Futuristic, to me, lines up more with sci-fi: books like Ravyn's Flight by some chick we know, or Susan Grant's stuff, etc.

JD Robb, IMO, are futuristic lite, b/c although weird new technologies are there, they're just incidental tools, not a central point of the plot.

Unknown said...

I'm no expert (or writer), but I would consider urban fantasy something set in the present. With different world changes (a world where witches and wizards live among us persay) but set in a world with cell phones, television and all that stuff. I also connotate urban fantasy with bustling cities, but that might just be the "urban" part.

Gennita said...

What if, say, ahem, you a Viking who is a Time Lord and can travel using magical/fantasy means to alternate futures AND the present we know? And he speaks in first person urban fantasy style? And he likes technology and brings them with him as he collects toys as he "travels"? Huh? Huh? LOL.

Thank you, though, for everyone's answers. I'm always very interested in how readers and writers define urban fantasy, futuristic, and sci-fi romance. They tend to overlap in my head and I get very confused when I try to define them out loud.

Right now, the consensus is that JR Ward's Black Dagger Brotherhood has moved from paranormal romance (you see? Why is this a p.r.?) to urban fantasy territory (but it's not first person? And there is no city-as-part-of-the-story?). I want to know how readers arrive to THAT conclusion.

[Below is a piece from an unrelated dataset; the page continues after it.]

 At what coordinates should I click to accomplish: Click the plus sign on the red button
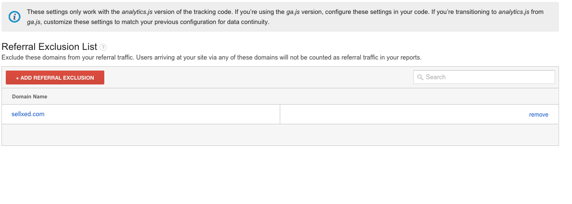click(x=17, y=78)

Any thoughts? About my timetraveling futuristic Viking time lord cowboy or JR Ward's Brothah series ;-).

Kathleen Dante said...

Right now, the consensus is that JR Ward's Black Dagger Brotherhood has moved from paranormal romance (you see? Why is this a p.r.?) to urban fantasy territory (but it's not first person? And there is no city-as-part-of-the-story?). I want to know how readers arrive to THAT conclusion.

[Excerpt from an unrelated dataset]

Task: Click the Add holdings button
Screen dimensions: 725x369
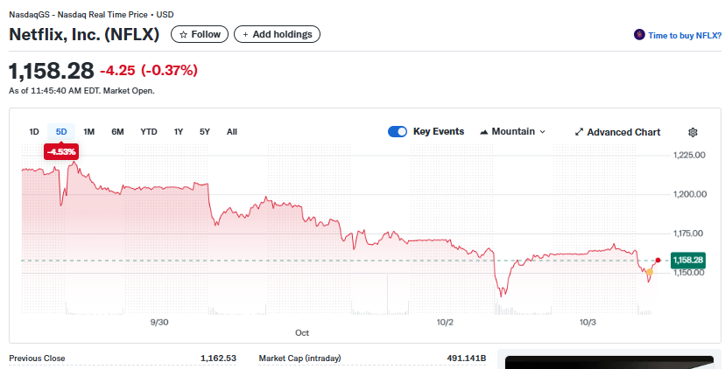Action: [x=277, y=34]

Paranormal romance because you have vampires as romantic leads. Left paranormal romance territory because in the latest book the romance is just a side story.

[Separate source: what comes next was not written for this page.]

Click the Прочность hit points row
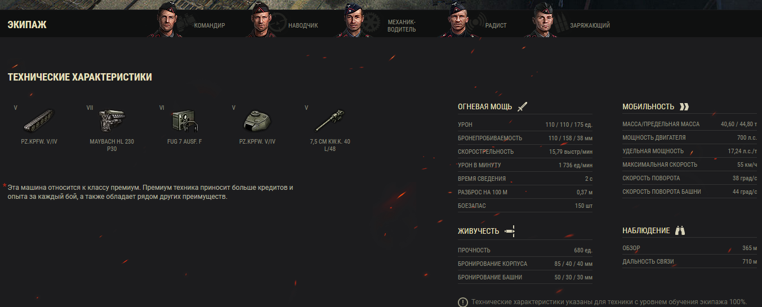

What if, say, ahem, you a Viking who is a Time Lord and can travel using magical/fantasy means to alternate futures AND the present we know? And he speaks in first person urban fantasy style? And he likes technology and brings them with him as he collects toys as he "travels"? Huh? Huh? LOL.

Talk about a pastiche! Is it supposed to be comedy? Because the standards for comic are different from kick-ass.

Gennita said...

Kath,

No, it's not a comedy. A pastiche! Yes...I am, if nothing else, hodge-podge. ;-) I should tell that Muse of mine to keep it simple because I don't want to say I'm writing a "pastiche,actually," to an editor.

Gennita said...

And oh, thanks for explaining how the Ward book became an urban fantasy. So, romance not focal point makes it UF. Check.

Anonymous said...

I could be wrong but this is my impression of the difference:

Any book which contains a romance where the relationship is front and center is a romance (paranormal, regency, futuristic, etc.).

Urban fantasy is set in this world or the near past or future with demons or witches, werewolves, vampires, elves, etc.

I've lately heard that lots of folks are getting tired of UF (don't know if the sales numbers support that), as they did with sheiks, babies, billionaires and westerns. So your pastiche is so different it may work.

In my reading it's the author's voice I look for, not so much the genre or subgenre.

Allie

Gennita said...

Allie,

Really? You think people are tired of UF? I thought they were tired of vampires and werewolves, not necc. UF, which does have lots of these two creatures.

I think voice is very important too. It makes the story more interesting if the voice is distinct.

As for the pastiche (yes, I think I'm going to tell the editor it's a pastiche paranormal, heh heh), I might post a few pages when I'm done with the proposal. Maybe you can all help me form a synopsis/proposal, yeah, that's the ticket...Viking cowboy timetraveler Magic Summoner dude vs. Big Bad.

Anonymous said...

Well, OK, *I* am tired of UF, so maybe I notice the negative UF posts more than the "OMG I love UF" posts ;-). But maybe I'm misremembering and the ennui is more with vamps and werewolves (LKH wannabes).

Good luck with your pastiche!! Maybe you can start a new trend: Fantasy Pastichio! That could be loads of fun.